The set of words across a corpus is called the **vocabulary**. We can view the vocabulary in a fitted `CountVectorizer` as follows:

In [14]:
vec.vocabulary_

{'am': 23,
 'sam': 935,
 'that': 1138,
 'do': 287,
 'not': 767,
 'like': 644,
 'you': 1336,
 'green': 471,
 'eggs': 326,
 'and': 26,
 'ham': 495,
 'them': 1141,
 'would': 1316,
 'here': 526,
 'or': 786,
 'there': 1143,
 'anywhere': 32,
 'in': 576,
 'house': 558,
 'with': 1303,
 'mouse': 722,
 'eat': 323,
 'box': 132,
 'fox': 419,
 'could': 242,
 'car': 179,
 'they': 1145,
 'are': 35,
 'may': 688,
 'will': 1292,
 'see': 953,
 'tree': 1204,
 'let': 635,
 'me': 691,
 'be': 62,
 'mot': 718,
 'train': 1202,
 'on': 778,
 'say': 944,
 'the': 1139,
 'dark': 265,
 'rain': 884,
 'goat': 453,
 'boat': 118,
 'so': 1035,
 'try': 1213,
 'if': 575,
 'good': 459,
 'thank': 1136,
 'sun': 1107,
 'did': 279,
 'shine': 972,
 'it': 586,
 'was': 1255,
 'too': 1188,
 'wet': 1268,
 'to': 1178,
 'play': 836,
 'we': 1261,
 'sat': 940,
 'all': 16,
 'cold': 231,
 'day': 270,
 'sally': 934,
 'two': 1220,
 'said': 932,
 'how': 560,
 'wish': 1302,
 'had': 488,
 'something': 1042,
 'go': 452,
 'out': 789,
 'ball': 50

The number here represents the column index in the matrix!

(So column 23 contains the counts for "am", etc.)

## Text Normalization

`Counter({'UP': 1, 'PUP': 3, 'Pup': 4, 'is': 1, 'up.': 2, ...} )`

It's usually good to **normalize** for punctuation and capitalization. Normalization options are specified when you initialize the `CountVector`. By default, Scikit-Learn strips punctuation and converts all characters to lowercase.

If you don't want Scikit-Learn to normalize for punctuation and capitalization, you can do the following:

- **Pass the paramter `lowercase=False`** -> Not convert words to lowercase. It keeps the original casing of the text.
- **Pass the parameter `token_pattern=r"[\S]+"`** -> Treats anything seperated by whitespace as a token(word), r-raw string. Puctuation, numbers, and symbols are all counted as tokens.

In [15]:
vec = CountVectorizer(lowercase=False, token_pattern=r"[\S]+")
vec.fit(docs.values())
vec.transform(docs.values())

<Compressed Sparse Row sparse matrix of dtype 'int64'
	with 3679 stored elements and shape (8, 2562)>

Now we are back to 2562 words(tokens) in the vocabulary as seen.

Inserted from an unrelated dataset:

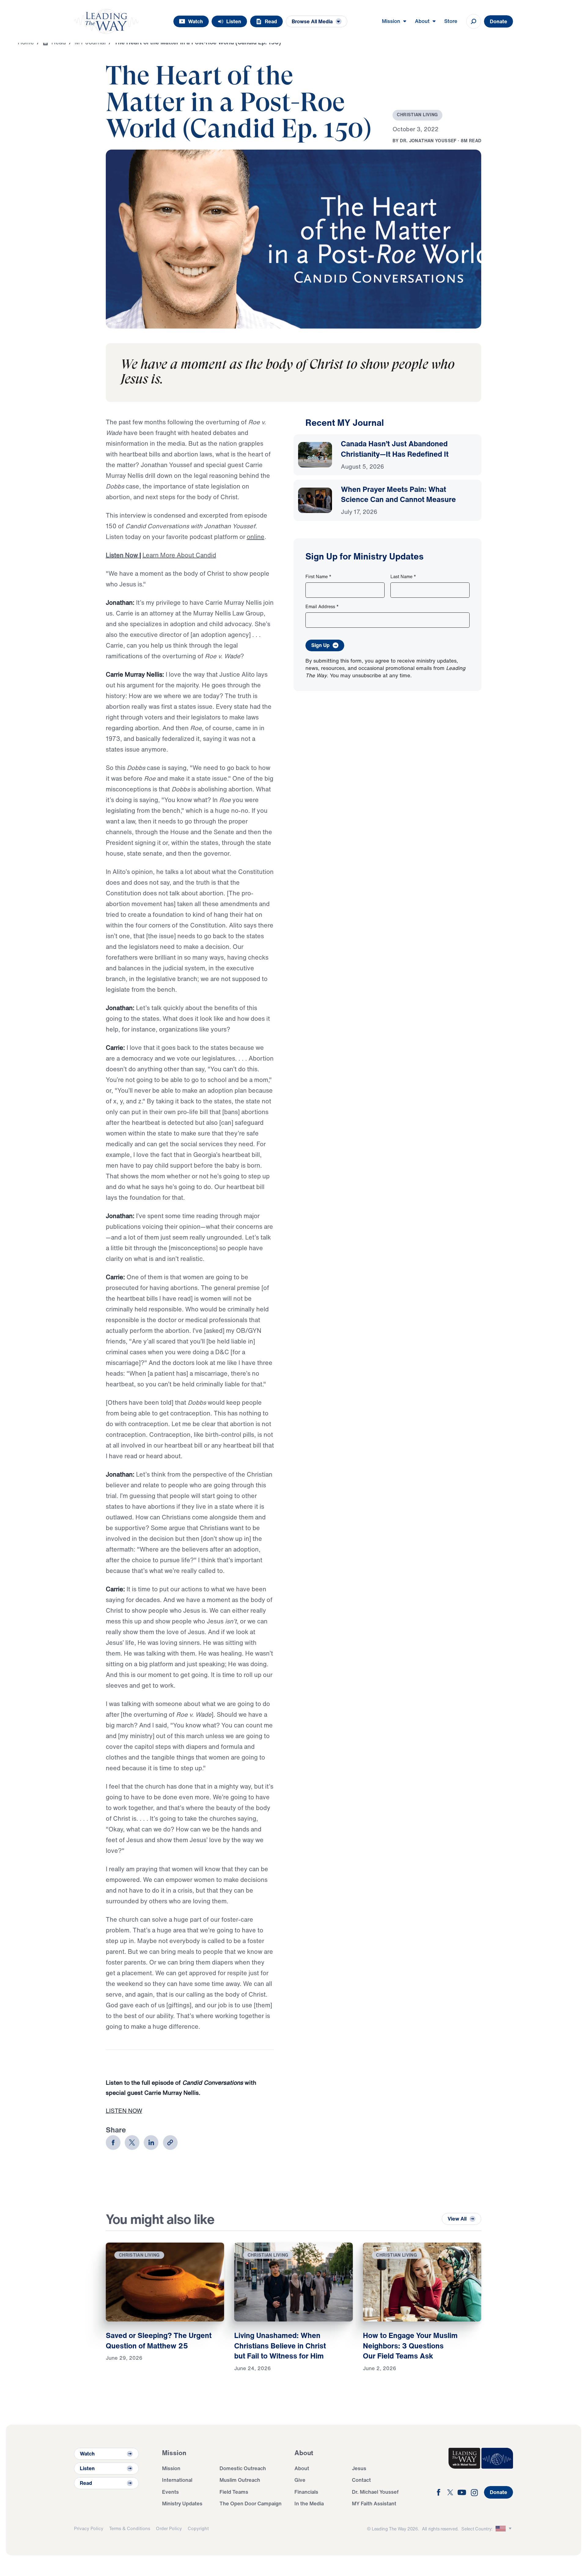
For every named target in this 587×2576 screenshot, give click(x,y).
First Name (318, 576)
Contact (361, 2480)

Bag-of-words is easy to understand and easy to implement but it has **disadvantages**.

1. **Losses word order**
   
   It ignores grammar and sequence, so "dog bites man" = "man bites dog" -> same representation.

   
2. **Losses context and meaning**
   
   It doesn't understand synonyms or context. "good" and "excellent" are treated as unrelated words.

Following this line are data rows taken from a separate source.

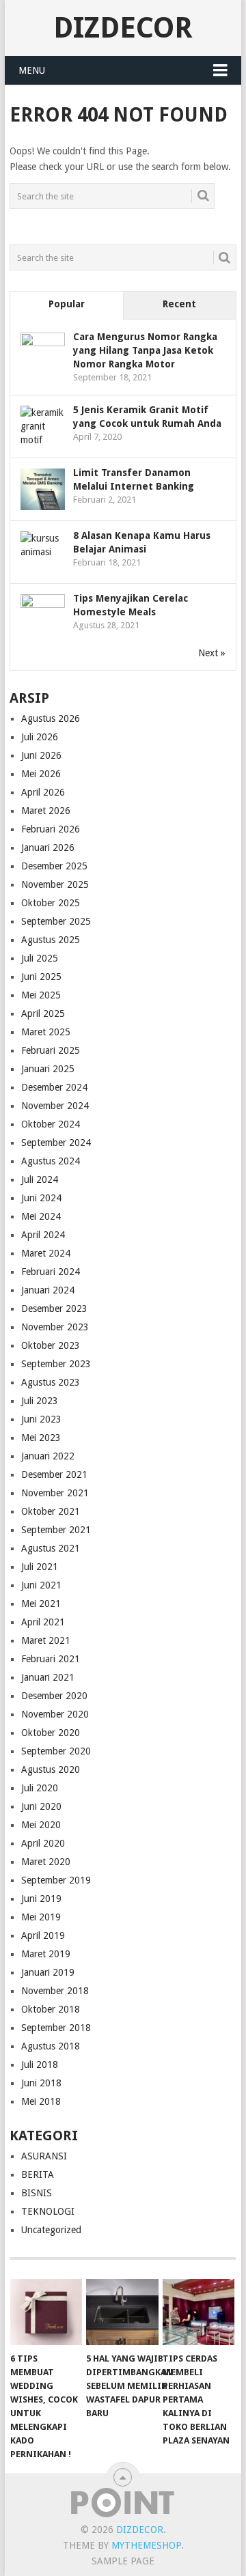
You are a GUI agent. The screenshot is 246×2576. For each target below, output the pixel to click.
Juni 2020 (41, 1806)
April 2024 (43, 1234)
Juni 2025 (41, 976)
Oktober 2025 (50, 902)
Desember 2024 (54, 1087)
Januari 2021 (47, 1677)
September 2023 (56, 1363)
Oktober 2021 (50, 1511)
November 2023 (55, 1326)
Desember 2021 (54, 1474)
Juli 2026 (39, 736)
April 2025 (43, 1013)
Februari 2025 (50, 1050)
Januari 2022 (47, 1456)
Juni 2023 (41, 1419)
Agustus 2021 (50, 1548)
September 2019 (56, 1880)
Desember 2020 (54, 1695)
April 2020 (43, 1843)
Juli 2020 (39, 1787)
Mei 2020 (41, 1824)
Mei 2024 (41, 1216)
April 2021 (43, 1621)
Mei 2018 (41, 2101)
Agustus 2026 (50, 718)
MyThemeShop (146, 2545)
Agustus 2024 (50, 1161)
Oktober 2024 (50, 1124)
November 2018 (55, 1990)
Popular (67, 303)
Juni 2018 (41, 2082)
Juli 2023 (39, 1400)
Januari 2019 (47, 1972)
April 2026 (43, 792)
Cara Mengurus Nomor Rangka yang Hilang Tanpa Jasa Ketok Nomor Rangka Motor (145, 350)
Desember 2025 (54, 865)
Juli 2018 (39, 2064)
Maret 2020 (45, 1861)
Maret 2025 (45, 1031)
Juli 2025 (39, 958)
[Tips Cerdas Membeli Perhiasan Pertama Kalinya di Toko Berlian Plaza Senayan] (198, 2312)
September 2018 (56, 2027)
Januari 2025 (47, 1068)
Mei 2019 (41, 1917)
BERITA (37, 2174)
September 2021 (56, 1529)
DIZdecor (123, 27)
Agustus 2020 (50, 1769)
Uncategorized (51, 2229)
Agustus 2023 (50, 1382)
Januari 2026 (47, 847)
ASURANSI (44, 2156)
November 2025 (55, 884)
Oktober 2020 (50, 1732)
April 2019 (43, 1935)
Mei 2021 (41, 1603)
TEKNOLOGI (47, 2211)
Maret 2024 (45, 1253)
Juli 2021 (39, 1566)
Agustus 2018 (50, 2046)
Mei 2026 (41, 773)
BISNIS (36, 2192)
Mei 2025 (41, 995)
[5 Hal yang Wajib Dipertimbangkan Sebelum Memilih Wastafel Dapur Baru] (122, 2312)
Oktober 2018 (50, 2009)
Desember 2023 (54, 1308)
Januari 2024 (47, 1290)
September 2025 (56, 921)
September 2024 (56, 1142)
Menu (31, 70)
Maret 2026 (45, 810)
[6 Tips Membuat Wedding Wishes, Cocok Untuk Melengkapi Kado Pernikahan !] (46, 2312)
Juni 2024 (41, 1197)
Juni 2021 (41, 1585)
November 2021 (55, 1492)
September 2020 (56, 1751)
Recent (179, 303)
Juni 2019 (41, 1898)
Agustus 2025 (50, 939)
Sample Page (123, 2561)
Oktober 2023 (50, 1345)
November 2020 (55, 1714)
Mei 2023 (41, 1437)
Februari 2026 (50, 829)
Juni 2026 (41, 755)
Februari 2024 (50, 1271)
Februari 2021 (50, 1658)
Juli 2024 (39, 1179)
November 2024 (55, 1105)
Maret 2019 (45, 1953)
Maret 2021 (45, 1640)
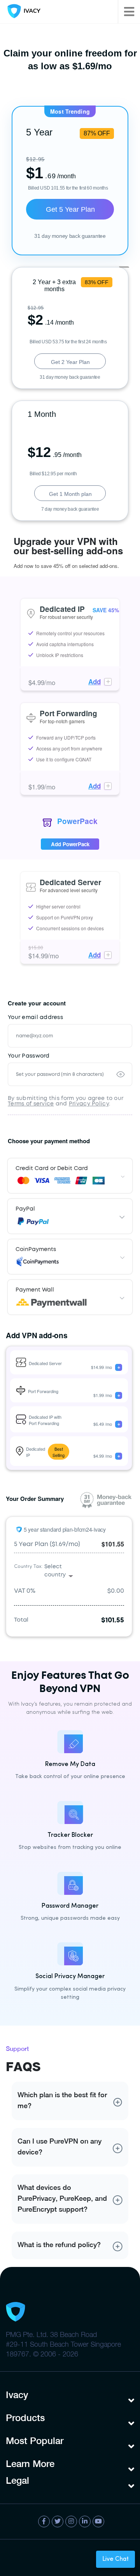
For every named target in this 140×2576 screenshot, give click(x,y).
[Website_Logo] (22, 11)
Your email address (35, 1017)
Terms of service (31, 1104)
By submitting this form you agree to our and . (65, 1101)
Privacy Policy (89, 1104)
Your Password (29, 1056)
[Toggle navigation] (129, 11)
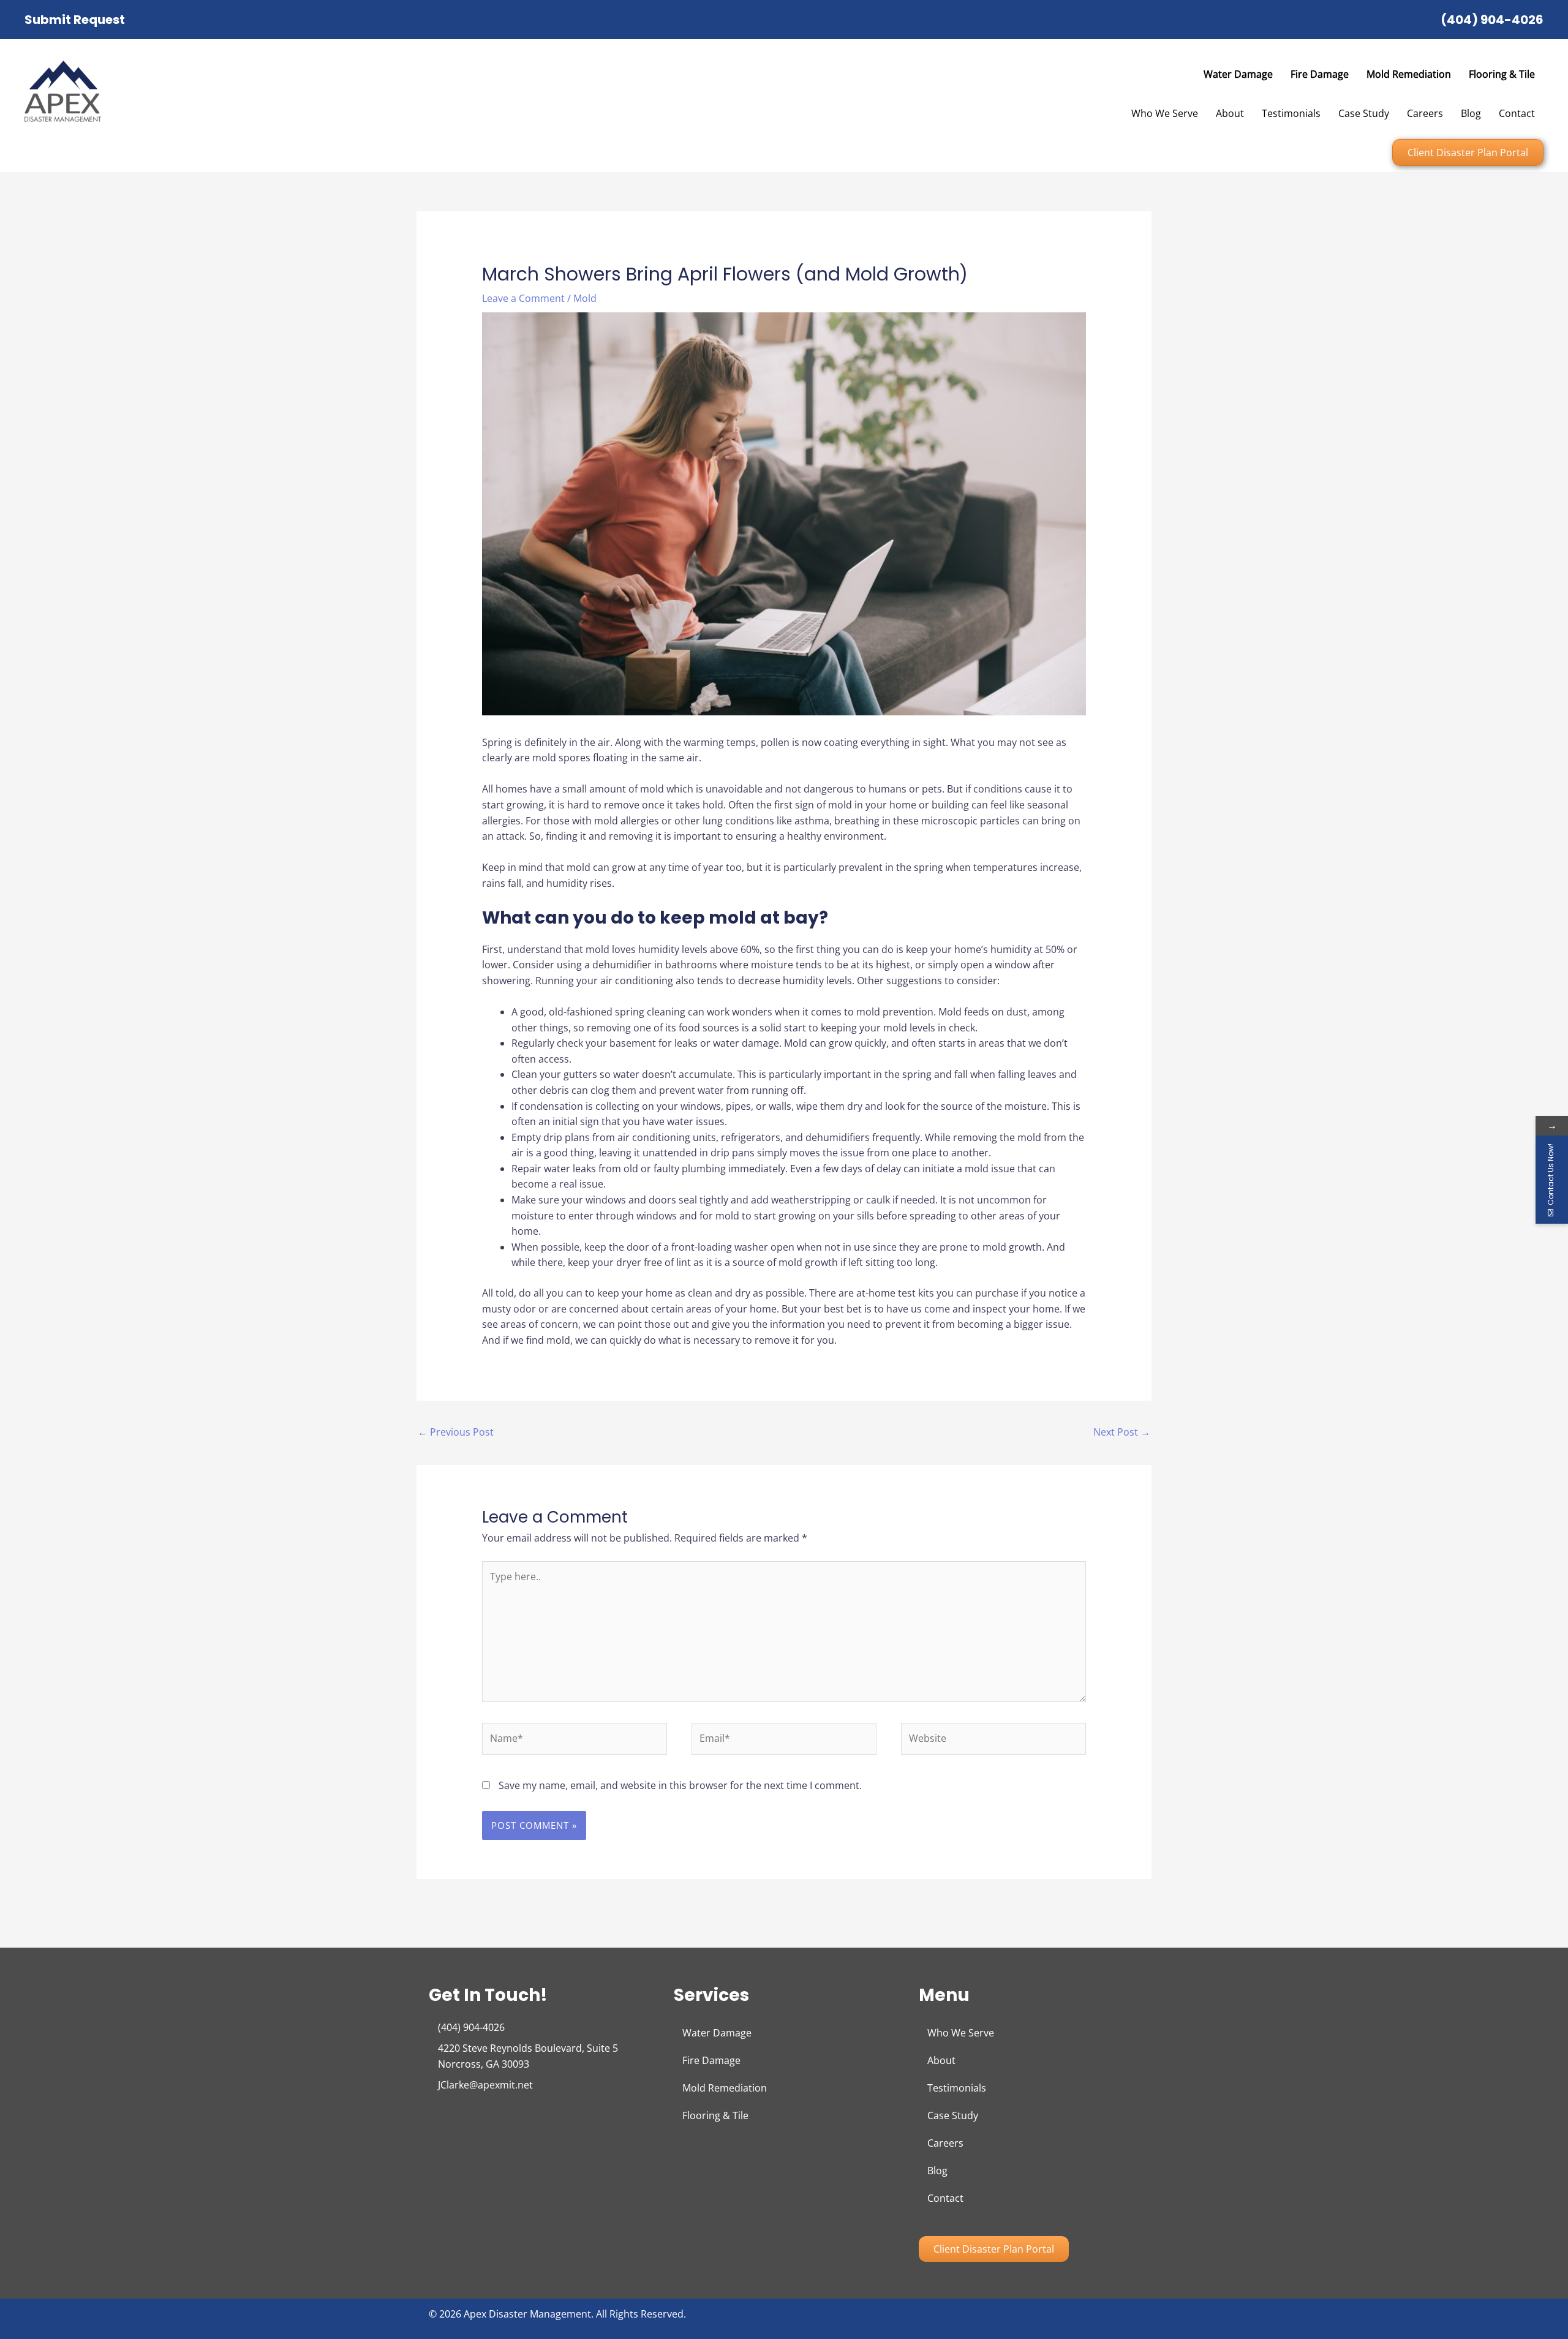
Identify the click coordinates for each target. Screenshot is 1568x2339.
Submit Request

3. **High dimensionality**

   Every unique word becomes a feature, producing huge, sparse vectors.


4. **Doesn't handle unseen words well**
   
   New words in test data are ignored or cause issues.

5. No understanding of word importance

   Common words can dominate without additional techniques like TF-IDF

6. Sensitive to vocabulary noise

   Misspellings, punctuation, and capitilzation create seperate tokens unless preprocessing is strong.

## N-grams

An **n-gram** is a sequence of n words. It allow us to capture more of the meaning.

For example, if we count **bigrams(2-grams)** instead of words, we can distinguish the two documnets from before:

1. "The dog bit her owner."
2. "Her dog bit the owner."

**Google Books Ngram Viewer:**

A tool that shows how often words or phrases in books over time, helping you see language and trend changes across years.

- Uses Google Books data
- Shows word/phrase frequency over time
- Helps analyze language trends
- Allows historical comparisons
- Displays results as a time-series graph

In Scikit-Learn we can create n-grams with `CountVectorizer` with pass in `ngram=range`.

So to get bigrams, we set the range (2, 2):

In [16]:
vec = CountVectorizer(ngram_range=(2, 2))

vec.fit(docs.values())
vec.transform(docs.values())

<Compressed Sparse Row sparse matrix of dtype 'int64'
	with 6459 stored elements and shape (8, 5846)>

With setting the `ngram_range` to (1, 2). We can get both unigrams(words) and bigrams.

In [17]:
vec = CountVectorizer(ngram_range=(1, 2))

vec.fit(docs.values())
vec.transform(docs.values())

<Compressed Sparse Row sparse matrix of dtype 'int64'
	with 8767 stored elements and shape (8, 7190)>

But as we can see the memory space is getting bigger and bigger.